2010-01-14 from:treehugger author:Jennifer Hattam
The view across the water from St. Mark's Square. Photo by Jennifer Hattam.
"Venice gives us a hint of the truly possible and inspiring pedestrian environments," Richard Register, the founder of Ecocity Builders, wrote a couple of years back. He sounded the same note at his organization's 8th Ecocity World Summit in Istanbul last month, holding the Italian city up as an example of an ecocity that's here today. But is Venice really worthy of such an accolade?
The car-free nature of the city is, of course, what excites advocates of sustainable urban development. "The first thing one encounters upon approaching Venice is the irrevocable reality of having to give up one's car," Daily Kos blogger citisven, who works with the Ecocity organization, wrote in a recent post. "It's like checking your coat at the door."
A City Built to Human Scale
After nodding to some of the city's well-publicized problems -- including frequent flooding and garbage and sewage issues, he added: "However, with every step I took through the streets and alleys of this pedestrian paradise I was struck by how much of its urban design serves as an example that ecocities aren't some kind of Utopia but have in fact been in existence for centuries."
Venice's quiet back streets. Photos by Jennifer Hattam.
Venice is undeniably a lovely city, and much of its beauty surely comes from its human scale, as well as the aesthetically pleasing architecture and open spaces that citisven mentions. But with its dramatically declining population -- from about 120,000 in 1980 to 60,000 in 2009 -- the historic old city so often touted as "sustainable" seems like anything but. Sky-high prices, throngs of tourists, and infrastructure problems have all led to to the exodus of actual Venetians, a process referred to by some as "terminal gentrification."
A Little Too Quiet?
Wandering the city's alleys and back streets two summers ago, I was struck by how absolutely uninhabited Venice seemed once you got away from the tourist hot-spots. The peace and quiet was a welcome relief, of course, but the feeling that I was looking at the back of a movie set was disconcerting, especially compared to the lively streets of Istanbul. Where were the street vendors and delivery men, the children playing and the locals running errands? Where were the cool little restaurants, shops, and cafes that hide in most cities' tucked-away corners? Where was the life that pedestrian streets are supposed to foster?
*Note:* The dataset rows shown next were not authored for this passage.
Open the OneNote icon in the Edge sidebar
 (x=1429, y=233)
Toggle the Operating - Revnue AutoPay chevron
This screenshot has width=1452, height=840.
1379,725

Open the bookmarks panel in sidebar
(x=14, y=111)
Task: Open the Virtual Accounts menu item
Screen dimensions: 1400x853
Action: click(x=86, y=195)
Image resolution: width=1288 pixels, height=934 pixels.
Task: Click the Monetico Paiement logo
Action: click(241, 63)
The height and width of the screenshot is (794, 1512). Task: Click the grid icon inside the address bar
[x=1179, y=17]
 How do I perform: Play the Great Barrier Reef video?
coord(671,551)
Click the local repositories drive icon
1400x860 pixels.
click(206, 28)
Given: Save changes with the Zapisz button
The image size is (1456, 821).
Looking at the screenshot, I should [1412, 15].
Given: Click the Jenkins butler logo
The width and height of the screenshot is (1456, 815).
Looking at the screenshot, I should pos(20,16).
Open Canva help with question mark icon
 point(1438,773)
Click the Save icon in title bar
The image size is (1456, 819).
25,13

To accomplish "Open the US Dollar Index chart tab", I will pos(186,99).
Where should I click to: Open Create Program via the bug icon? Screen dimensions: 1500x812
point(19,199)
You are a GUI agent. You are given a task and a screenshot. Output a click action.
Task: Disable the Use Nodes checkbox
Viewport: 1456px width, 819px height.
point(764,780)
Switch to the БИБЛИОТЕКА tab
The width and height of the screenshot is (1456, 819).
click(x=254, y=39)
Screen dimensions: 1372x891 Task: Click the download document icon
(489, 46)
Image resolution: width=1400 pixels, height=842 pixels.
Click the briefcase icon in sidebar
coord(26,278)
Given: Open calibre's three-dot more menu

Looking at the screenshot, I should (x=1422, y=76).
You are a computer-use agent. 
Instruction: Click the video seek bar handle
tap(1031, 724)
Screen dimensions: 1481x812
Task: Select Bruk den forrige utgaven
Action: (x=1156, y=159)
Yes, it was August, and many residents had surely fled the summer hordes. (I would have done the same.) But it got me wondering how hard it might be to live modern life without access to motorized vehicles -- if businesses could sustain themselves making deliveries by handcart, how tough it would be to haul all your groceries home without benefit of even a bus, and where the grocery stores and other amenities of dense urban life were anyway. No matter how few transportation-derived emissions it produces, a city can hardly be sustainable if it doesn't allow -- or better yet, encourage -- people to make a life and a living there.
I'm no expert on Venice, though -- does it seem sustainable to you?